*ABOUT THIS EXERCISE:* Beginning at the line that contains "The image size is (1568, 589).", write out each remaining line of the entries below exactly as it stands.

*INFORMATION SUPPLIED:*
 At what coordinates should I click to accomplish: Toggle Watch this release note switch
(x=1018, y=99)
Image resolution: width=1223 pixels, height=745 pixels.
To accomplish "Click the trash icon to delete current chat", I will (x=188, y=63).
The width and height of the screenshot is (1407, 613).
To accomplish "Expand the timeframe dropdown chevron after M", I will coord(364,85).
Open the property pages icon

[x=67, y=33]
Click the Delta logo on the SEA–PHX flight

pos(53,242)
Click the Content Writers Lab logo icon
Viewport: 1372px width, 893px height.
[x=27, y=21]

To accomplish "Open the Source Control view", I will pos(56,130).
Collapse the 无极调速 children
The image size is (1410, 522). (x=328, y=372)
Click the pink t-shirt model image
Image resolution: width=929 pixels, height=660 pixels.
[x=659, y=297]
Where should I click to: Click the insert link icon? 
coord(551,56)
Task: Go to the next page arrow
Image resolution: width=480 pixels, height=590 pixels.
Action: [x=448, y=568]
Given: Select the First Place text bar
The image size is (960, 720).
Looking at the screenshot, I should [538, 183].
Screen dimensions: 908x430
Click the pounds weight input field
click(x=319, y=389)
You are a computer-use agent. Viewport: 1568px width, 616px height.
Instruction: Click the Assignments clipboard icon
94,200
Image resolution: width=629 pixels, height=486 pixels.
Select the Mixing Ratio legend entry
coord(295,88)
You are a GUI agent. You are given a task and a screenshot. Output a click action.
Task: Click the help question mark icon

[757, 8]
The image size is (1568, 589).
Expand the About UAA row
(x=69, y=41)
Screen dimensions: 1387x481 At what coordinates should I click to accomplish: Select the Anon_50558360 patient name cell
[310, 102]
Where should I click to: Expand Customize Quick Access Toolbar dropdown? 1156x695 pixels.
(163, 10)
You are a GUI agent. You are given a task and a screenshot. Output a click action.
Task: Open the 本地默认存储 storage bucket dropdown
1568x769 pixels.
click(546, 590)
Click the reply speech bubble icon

*ANSWER TO THIS TASK:*
The image size is (1568, 589).
Expand the About UAA row
(x=69, y=41)
Screen dimensions: 1387x481 At what coordinates should I click to accomplish: Select the Anon_50558360 patient name cell
[310, 102]
Where should I click to: Expand Customize Quick Access Toolbar dropdown? 1156x695 pixels.
(163, 10)
You are a GUI agent. You are given a task and a screenshot. Output a click action.
Task: Open the 本地默认存储 storage bucket dropdown
1568x769 pixels.
click(546, 590)
Click the reply speech bubble icon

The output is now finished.